Southern strikes called off in light of Manchester bombing
Govia Thameslink Go To High Court
The company that runs Southern Rail and the Gatwick express are heading to the High Court today - to try to stop a strike by drivers in a dispute over longer, driver-only trains.
Govia Thameslink Railway (GTR) will take a case to the High Court in London against the drivers' union Aslef.
Members of Aslef at Southern and Gatwick Express have voted by more than 4-1 to strike and by 95% for other forms of action. The turnout was 82%.
General secretary Mick Whelan said he welcomed the ``strong mandate'' from drivers.
GTR said it was disappointed with the result and will await notification from Aslef on what its plans may be.

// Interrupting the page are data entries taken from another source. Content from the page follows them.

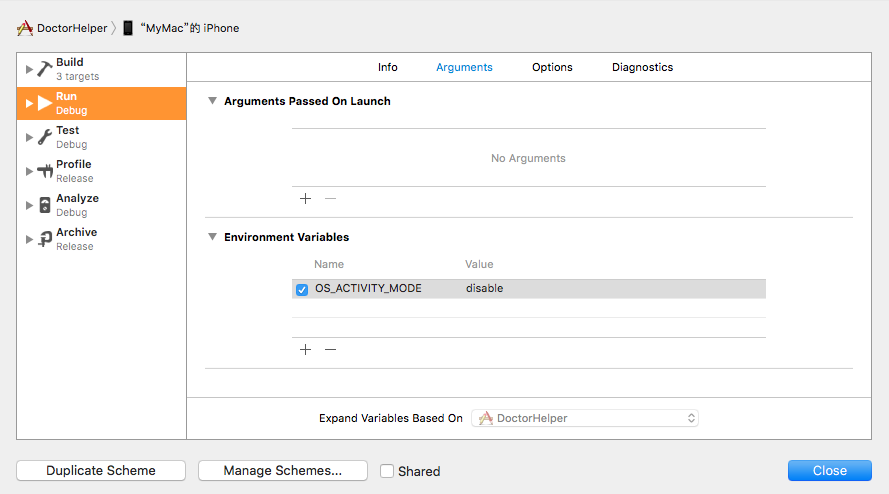Click the Analyze icon in sidebar
This screenshot has width=889, height=494.
44,205
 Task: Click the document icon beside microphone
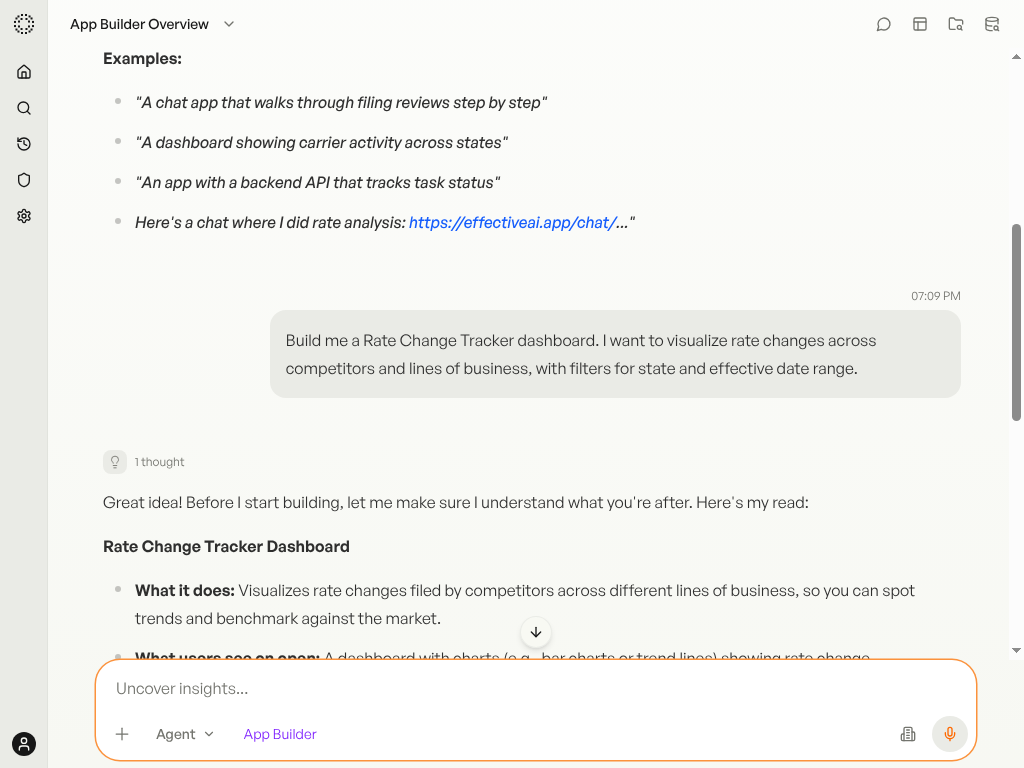point(908,734)
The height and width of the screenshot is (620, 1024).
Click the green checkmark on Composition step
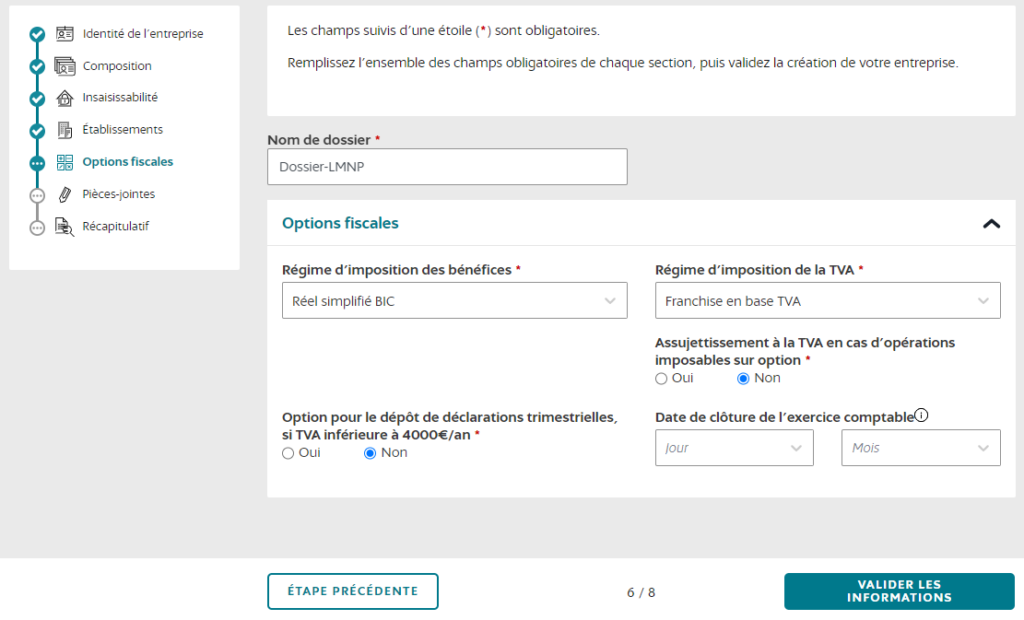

A statement said: ``Any action would only heap more disruption on our passengers - passengers who have already been through two recent strikes by RMT union conductors.
``We have repeatedly tried to engage with Aslef on this but the union has refused to engage in any sort of meaningful dialogue. We urge them once more to sit down and talk to us.
``In the meantime, we have sought an injunction from the High Court against any industrial action that may result from this ballot. Aslef selected which drivers it balloted in a way that breaches the strict rules on balloting, and because it induced drivers to refuse to drive trains in advance of conducting the ballot, it cannot now lawfully ask them to take industrial action.
``We expect to hear the result of our injunction application in the next few days.''
The Rail, Maritime and Transport union said its train driver members at Southern and Gatwick Express have also voted for strikes and action short of a strike in the same dispute.
The RMT is also embroiled in a row with Southern over the role of conductors, which has led to strikes in recent weeks.
Unions are also protesting against Govia's plans to close more than 80 ticket offices across its franchises.